** Assignment **
Restate each line below word for word, skipping every picture.

** Source data **
----
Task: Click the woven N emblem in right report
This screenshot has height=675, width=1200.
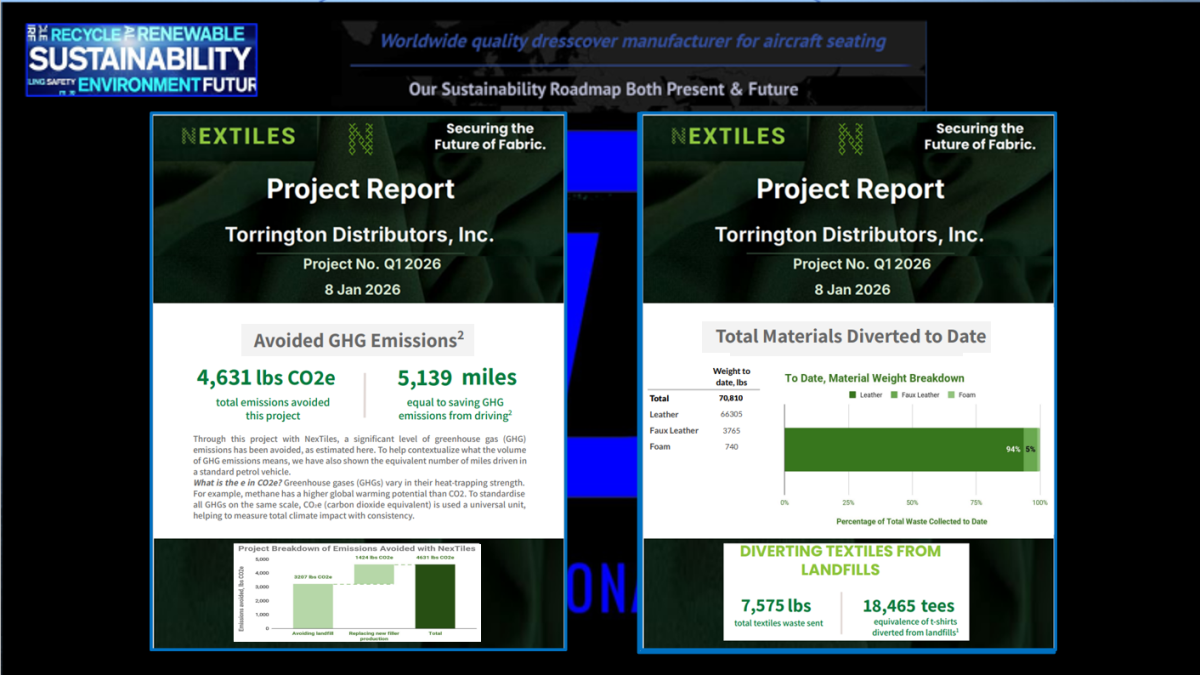Action: pyautogui.click(x=850, y=138)
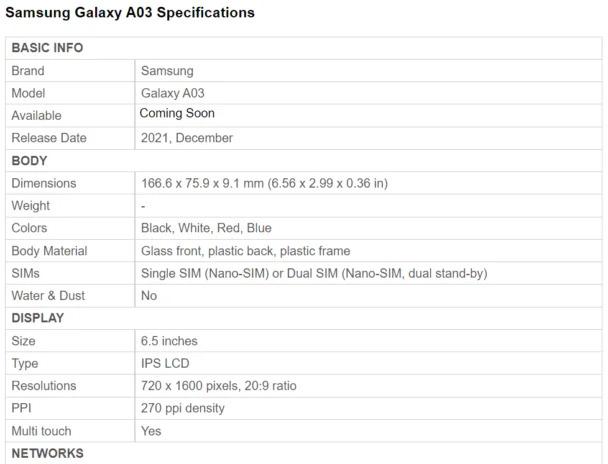Click the BODY section header
Screen dimensions: 608x464
[29, 161]
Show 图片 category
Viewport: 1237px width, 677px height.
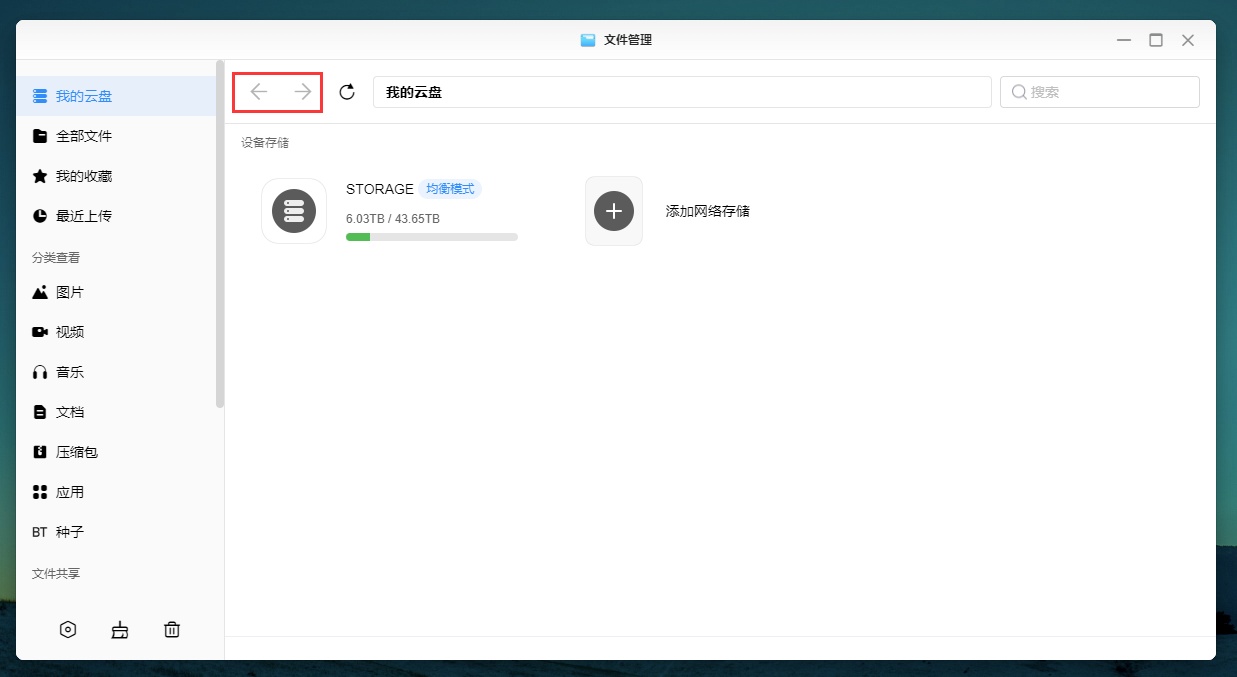click(70, 292)
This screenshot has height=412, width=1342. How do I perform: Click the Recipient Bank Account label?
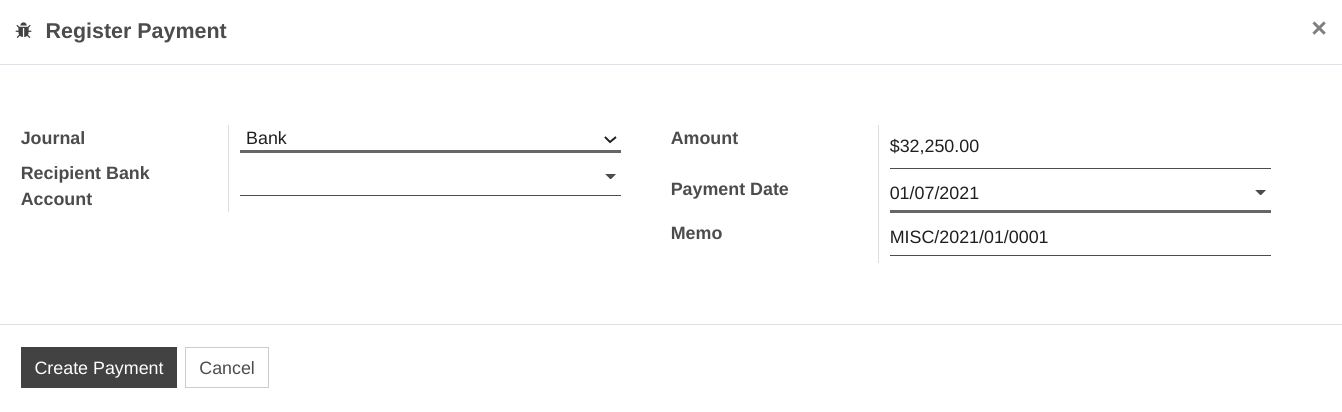(85, 186)
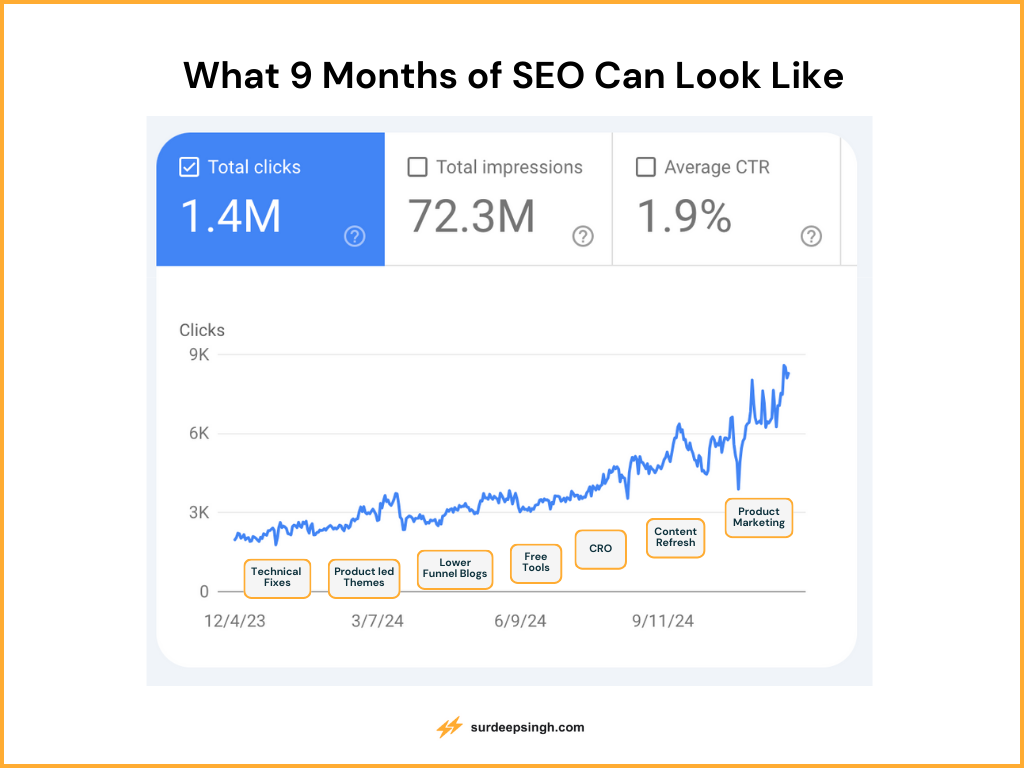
----
** Response for this exercise **
Task: Click the woven N emblem in right report
This screenshot has height=675, width=1200.
Action: pyautogui.click(x=850, y=138)
Click the BODY section header
Screen dimensions: 608x464
[29, 161]
Show 图片 category
Viewport: 1237px width, 677px height.
click(70, 292)
This screenshot has height=412, width=1342. How do I perform: Click the Recipient Bank Account label?
(85, 186)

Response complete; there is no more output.